I don't really know why I am so inexplicably drawn to these shows. I did not make the trek to Shoreline to bid the band adieu, I saw two shows on that tour, Merriweather and Hershey, fairly content. Sure, as I watched the setlists roll in, I got envious, but I never felt that being there was essential. Now, there's nothing I can do to stop thinking about how I can get there. I used to say that, after Big Cypress, that there wasn't another Phish concert that I will regret not being at. I guess I was wrong.

Monday, October 14th, 2002

Time has passed since I made an entry into this journal. What started as a frenetic excitement has given way to a sense of sullen defeat. Most people out there are in the same boat as I. Phish is back, but there are no tickets to be had.

There have been rumors and postings on the net about tickets slowly being released, and every so often I give good ole Ticketbastard a call, but to no avail. I can't have any optimism about it, and will probably stop calling all together.

● **DATA BLOCK**
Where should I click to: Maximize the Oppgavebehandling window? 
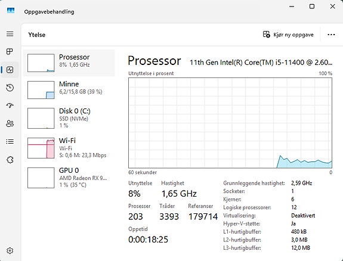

● **WHAT TO PRODUCE**
Carry on the journal about trying to get Phish tickets, starting right after its final sentence. The listing has nothing to do with the Phish journal entries.

● **RESULT**
New Years Eve has always been my favorite holiday, a holiday devoted to taking stock of one's life, to look at where you have been, and where you are going. The revelry of a concert, coupled with the camaraderie of this thriving scene which has come so far in so short of a time, makes Phish the perfect choice for a New Year's celebration, but I'm looking for other plans.

I had hoped that I would be able to go to the shows, miraculously find a ticket and boogie my way on in to welcome back that band which has been missing from my life for the last two years. I know now that that's not gonna happen. I've decided that I'm not going. The scene will be a circus, and fun. But I'm going to respect the band's wishes and not go. No ticket, no go. I fully intend on catching the next shows the boys play, especially if it's at Hampton, but I would hate to have a hand in them getting banned from such a legendary venue, like the Dead at the end of their run.

Personally, for me it was an easy choice. If I'm gonna miss the shows, I might as well miss them from hundreds of miles away, and it won't sting as much. There's hundreds of other bands playing on the 31st, from coast to coast. But there's only one that I'm gonna regret not being at.

Aaron Hawley needs a miracle.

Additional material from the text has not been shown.